Earlier in the meeting, Terplan pointed out that the city saw only 37 new homes actually built in 2013, though that doesn't capture the full picture. According to a chart the Voice received from Mountain View planning director Randy Tsuda, Mountain View has approved more than 2,300 housing units since 2009, while about 600 of those units have been part of projects that have been abandoned by developers. This year the city also identified areas where zoning could allow 2,926 more homes to be built by 2023.
It still appears that the approved housing stock will be far less than what is needed to accommodate the city's explosive development of office buildings over 6 million square feet is either being built, proposed or expected to be developed under new zoning -- potentially bringing over 35,000 jobs to Mountain View by 2030. Mountain View had about 35,000 homes in 2009 and now has nearly 70,000 jobs.
At one point, candidates for City Council were asked to stand, and Greg Unangst, Lisa Matichak, Pat Showalter, Ken Rosenberg, Jim Neal and Margaret Capriles all stood up. Someone demanded that each one say whether they supported rent control, but none of the candidates stated a position.

+---+

Exercise prompt:
Translate this sentence from the text on Mountain View housing into Spanish: "Mountain View had about 35,000 homes in 2009 and now has nearly 70,000 jobs."

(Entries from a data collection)
+---+

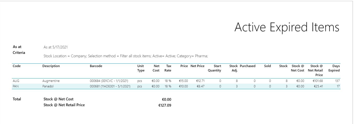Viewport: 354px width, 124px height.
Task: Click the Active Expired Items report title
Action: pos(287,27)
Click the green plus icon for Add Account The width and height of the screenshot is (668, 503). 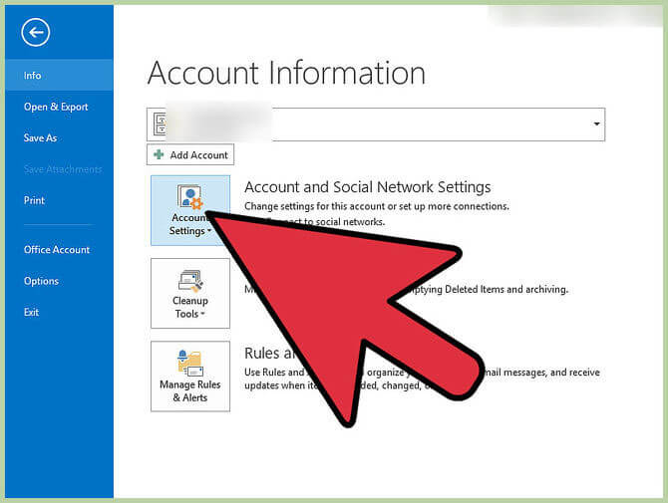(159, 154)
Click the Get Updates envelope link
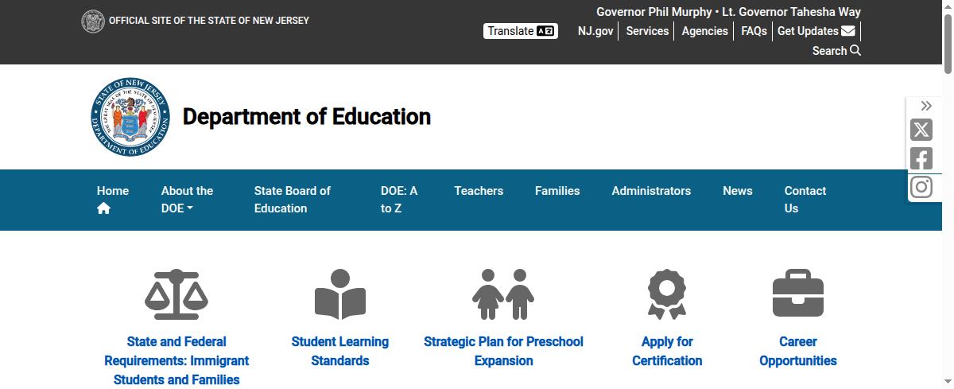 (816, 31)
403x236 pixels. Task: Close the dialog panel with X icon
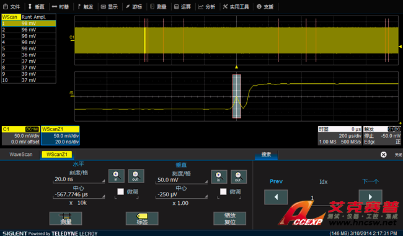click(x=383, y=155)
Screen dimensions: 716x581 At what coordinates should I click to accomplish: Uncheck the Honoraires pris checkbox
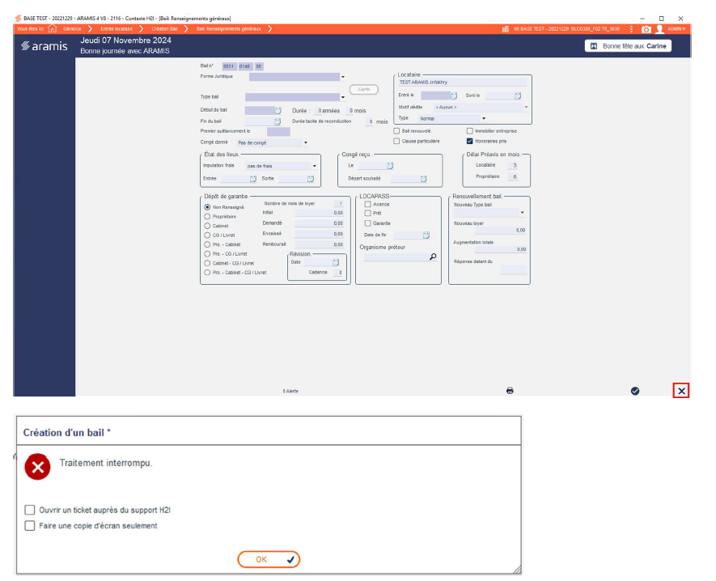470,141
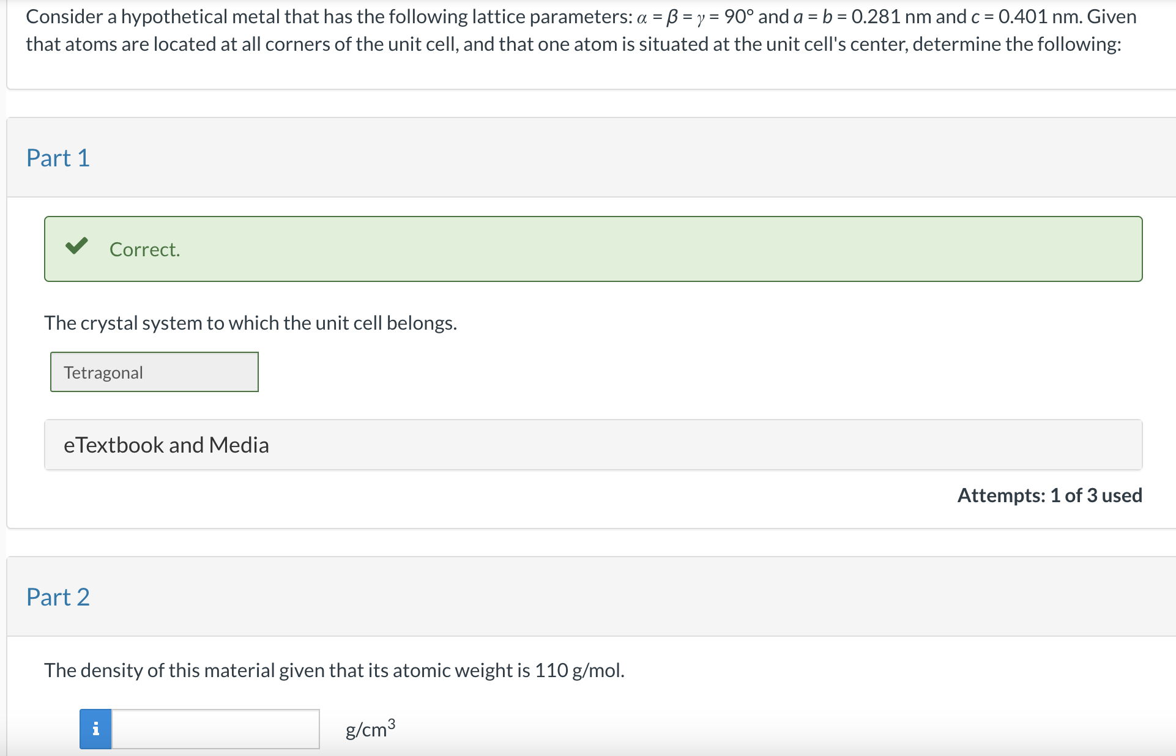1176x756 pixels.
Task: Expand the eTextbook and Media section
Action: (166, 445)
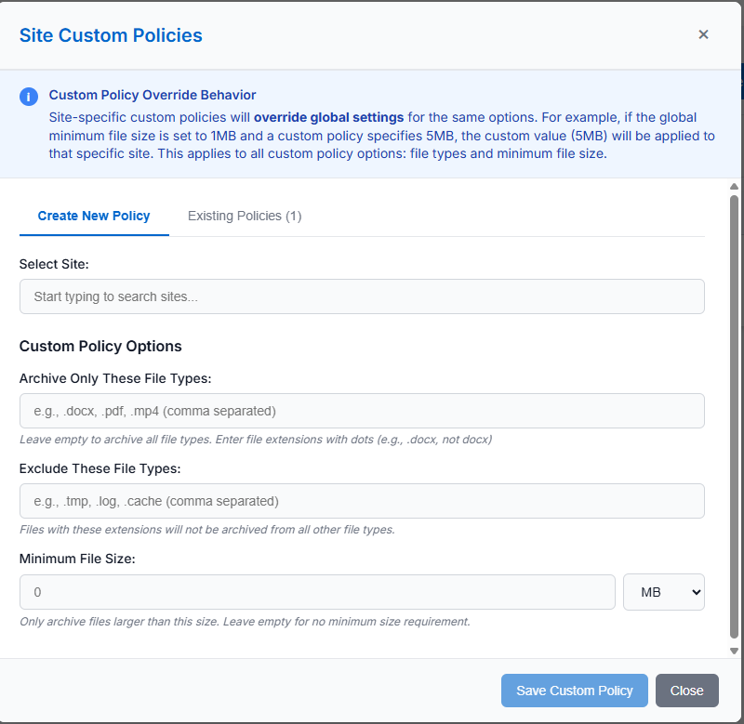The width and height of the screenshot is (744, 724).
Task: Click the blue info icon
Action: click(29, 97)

+---+

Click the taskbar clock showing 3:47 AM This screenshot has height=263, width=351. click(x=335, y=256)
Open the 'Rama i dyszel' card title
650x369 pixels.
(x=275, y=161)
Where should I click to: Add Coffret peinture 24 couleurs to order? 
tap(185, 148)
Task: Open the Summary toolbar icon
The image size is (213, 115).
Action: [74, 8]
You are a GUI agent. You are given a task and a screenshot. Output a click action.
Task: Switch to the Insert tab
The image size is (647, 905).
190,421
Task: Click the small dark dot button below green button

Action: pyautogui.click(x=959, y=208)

+---+

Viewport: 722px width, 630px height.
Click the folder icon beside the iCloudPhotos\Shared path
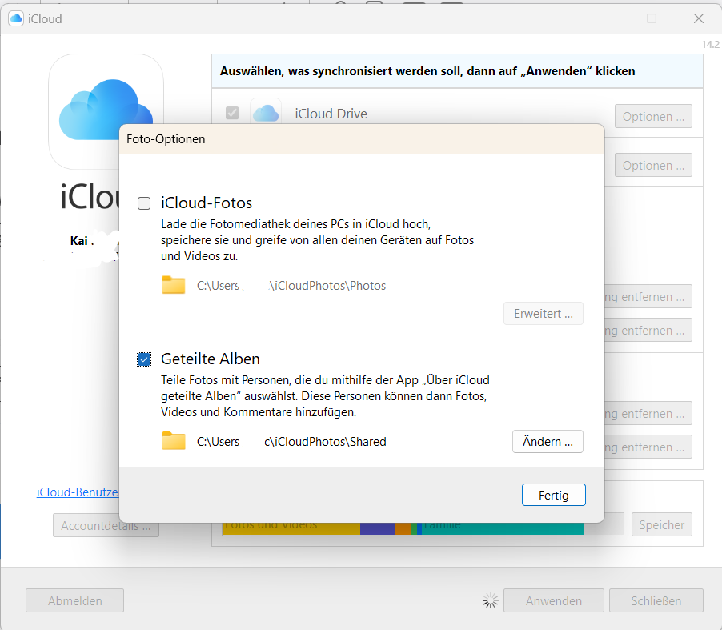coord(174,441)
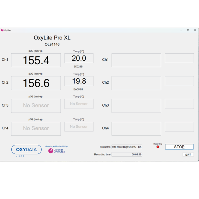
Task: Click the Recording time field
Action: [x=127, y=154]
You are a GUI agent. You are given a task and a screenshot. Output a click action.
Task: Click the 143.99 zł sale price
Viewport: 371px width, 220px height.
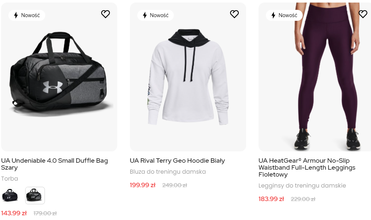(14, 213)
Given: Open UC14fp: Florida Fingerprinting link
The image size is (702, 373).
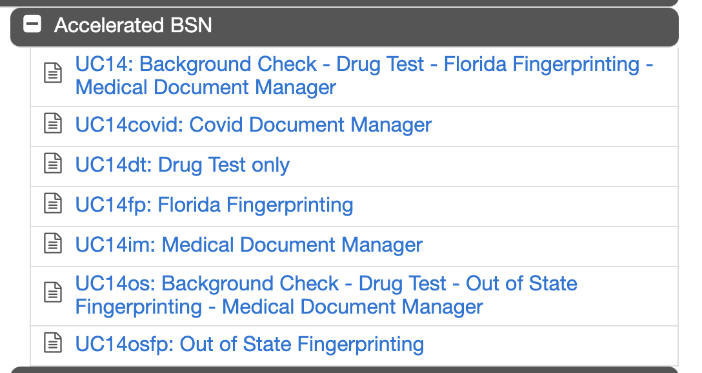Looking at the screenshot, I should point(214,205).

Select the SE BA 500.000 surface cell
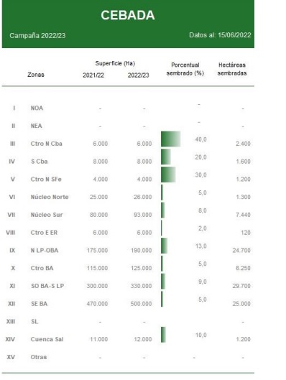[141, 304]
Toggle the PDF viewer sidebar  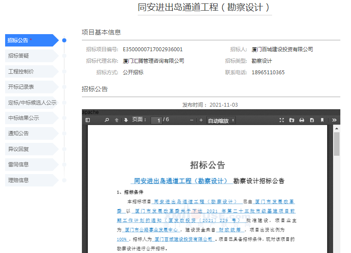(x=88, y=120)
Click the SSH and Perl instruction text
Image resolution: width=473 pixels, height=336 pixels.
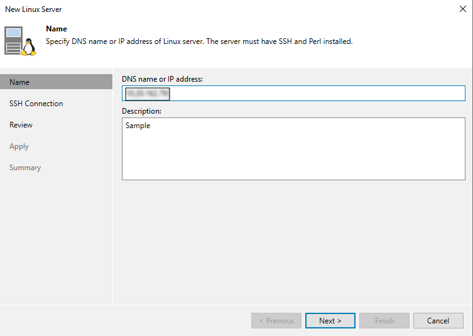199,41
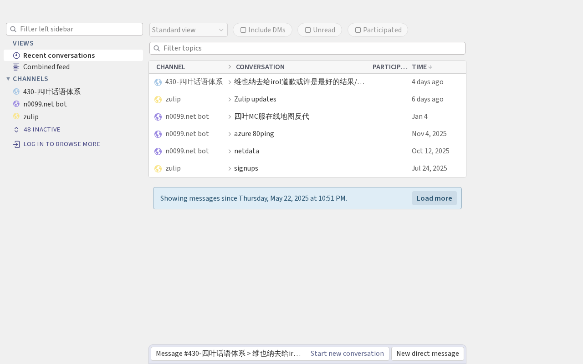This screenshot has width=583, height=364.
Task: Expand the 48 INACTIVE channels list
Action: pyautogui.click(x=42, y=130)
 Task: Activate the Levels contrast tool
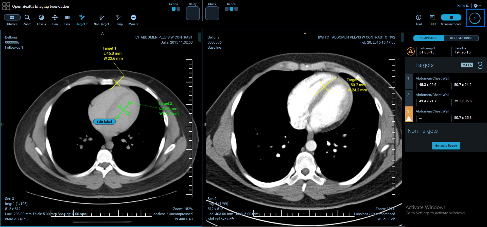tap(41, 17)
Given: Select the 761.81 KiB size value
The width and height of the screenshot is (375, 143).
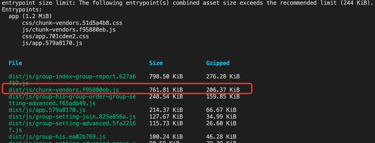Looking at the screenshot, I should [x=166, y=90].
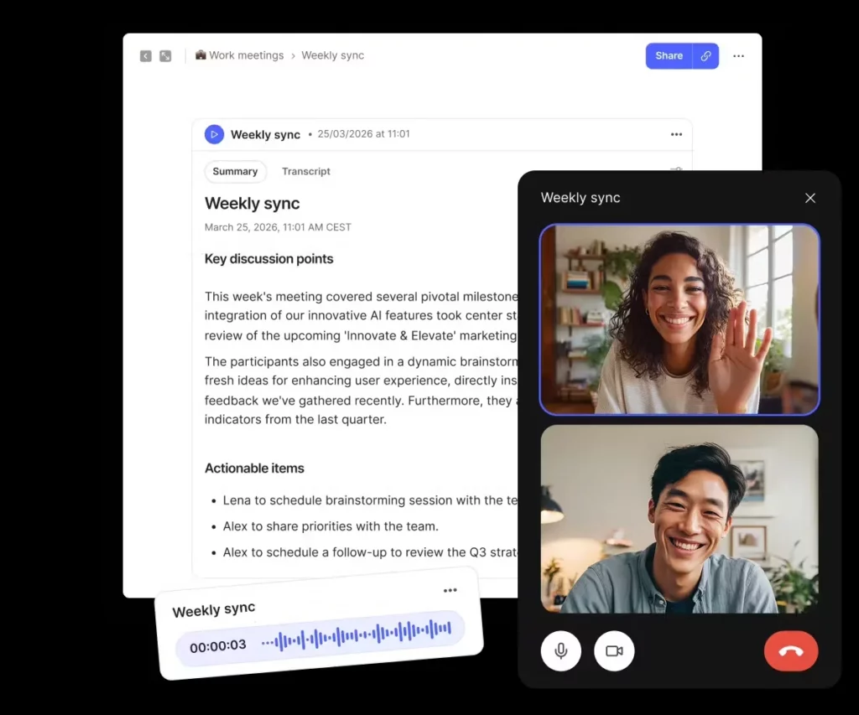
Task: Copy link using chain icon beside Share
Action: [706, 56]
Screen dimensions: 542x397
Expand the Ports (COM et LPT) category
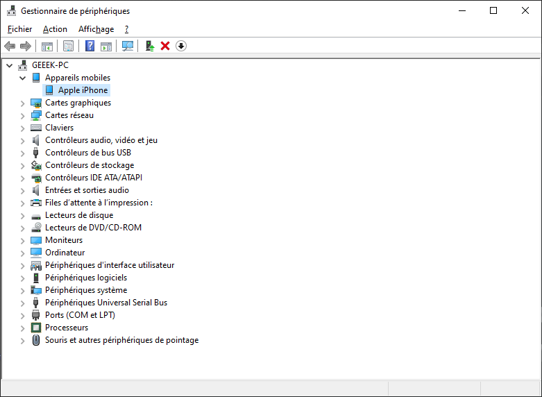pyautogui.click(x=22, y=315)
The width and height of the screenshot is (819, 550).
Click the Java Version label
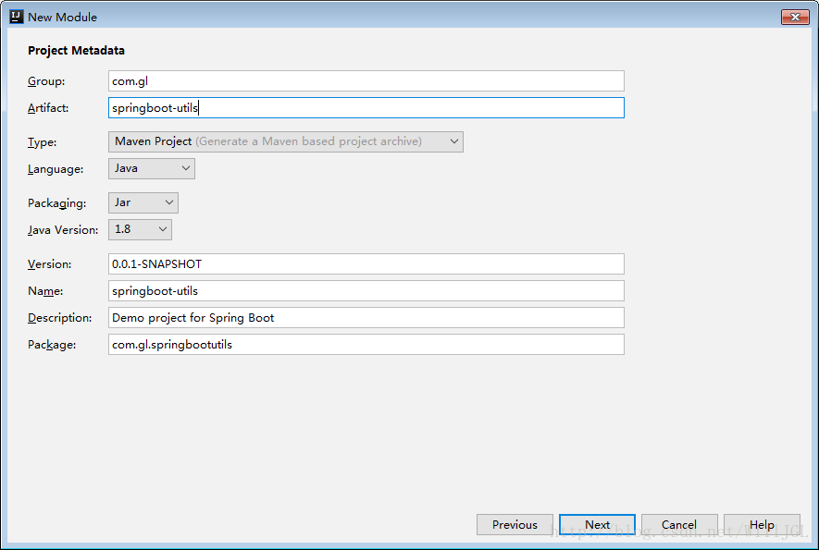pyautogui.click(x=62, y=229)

+---+

Answer section:
Mountain View tenía unas 35.000 viviendas en 2009 y ahora tiene casi 70.000 empleos.